The Great Hall was where the students and teachers dine and congregate is was also the place where the announcement of the Triwizard tournament took place.

Standing at the end of this impressive room was the Goblet of Fire, along with the age line and the twins on the floor.

Here we got see a live Special Effects demonstration on how the Triwizard Champions’ parchments were expelled from the Goblet.
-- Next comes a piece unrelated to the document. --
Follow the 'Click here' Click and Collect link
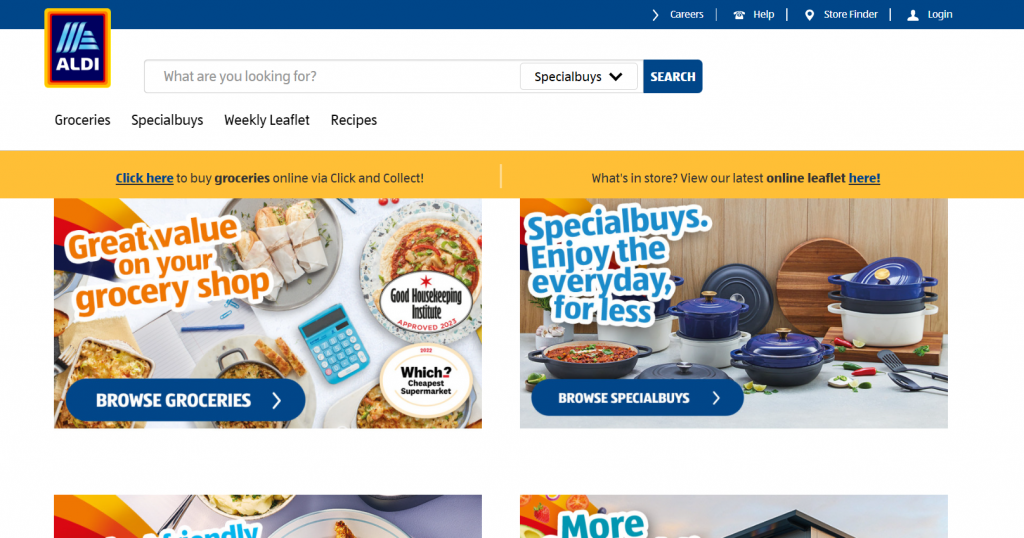This screenshot has width=1024, height=538. 144,178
We watched as the Goblet spat out Harry’s name on a piece of burning parchment as the fourth champion in the triwizard tournament.
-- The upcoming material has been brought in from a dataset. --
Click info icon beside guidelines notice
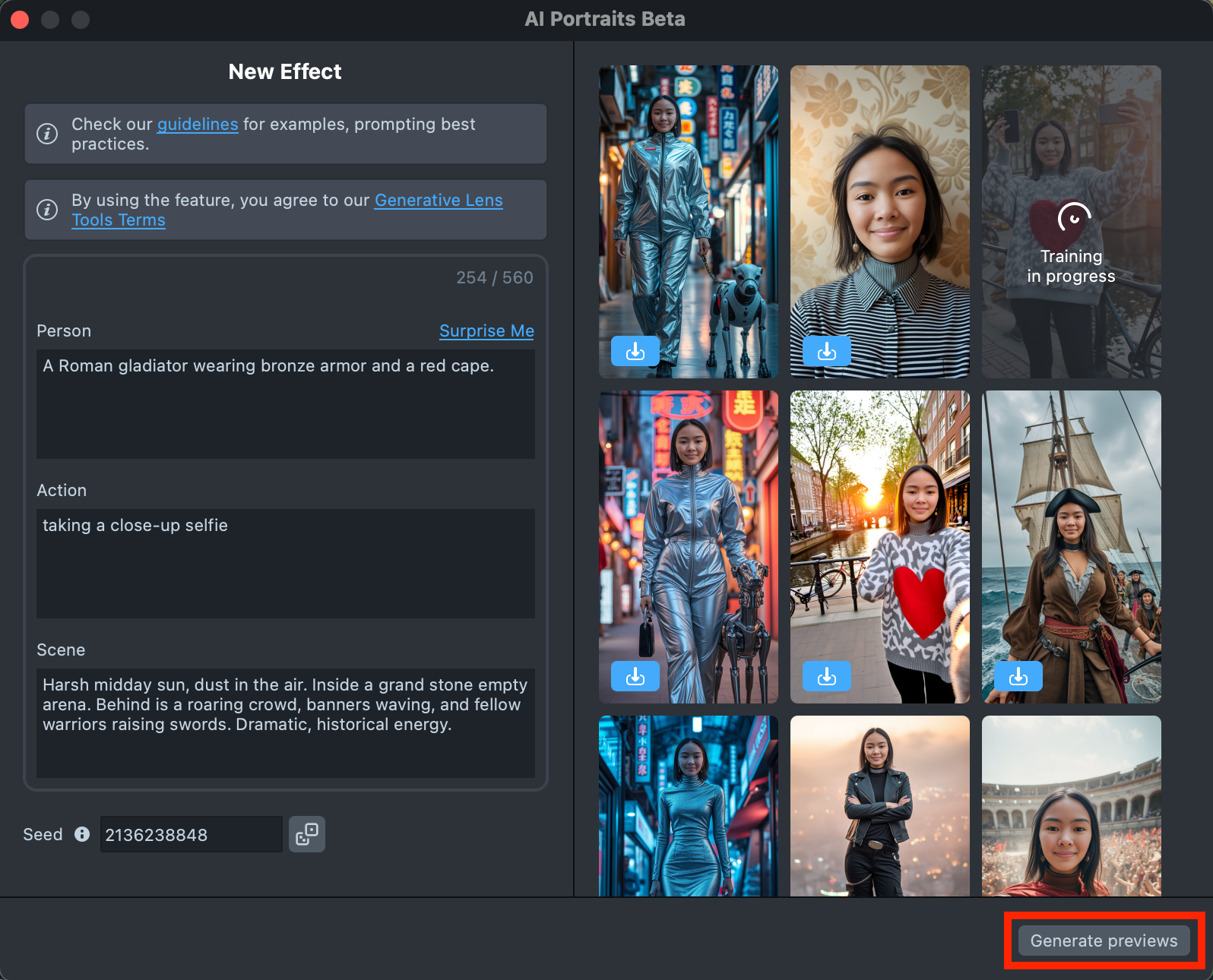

We was all told to stand around the age line drawn on the floor, obviously there is always one person who tries their luck. Just like the Weasley twins, my Oliver attempted to cross the line but I caught him just in time.

You are in the Great Hall for a short time but this is where you can head of on your own and go at your own speed throughout the rest of the tour. As you leave the Great Hall and head on into the first backlot you can grab a souvenir parchment to keep for yourself.

The first backlot is full of props and costumes from the set. Here we got to see the sculpture from the Yule Ball

along with the iconic taps from the Prefect Bathroom. On the advice from Cedric Diggory, Harry took a trip here in order to complete the first challenge. These taps have 53 spouts, cast in real bronze for strength and durability, they expel a rainbow of coloured water just as they did in the film.

They really are mesmerizing, we stood for a while just watching the water spurt out of the taps.

Every part of this tour is breath-taking, from the golden eggs to the costumes and props from the films.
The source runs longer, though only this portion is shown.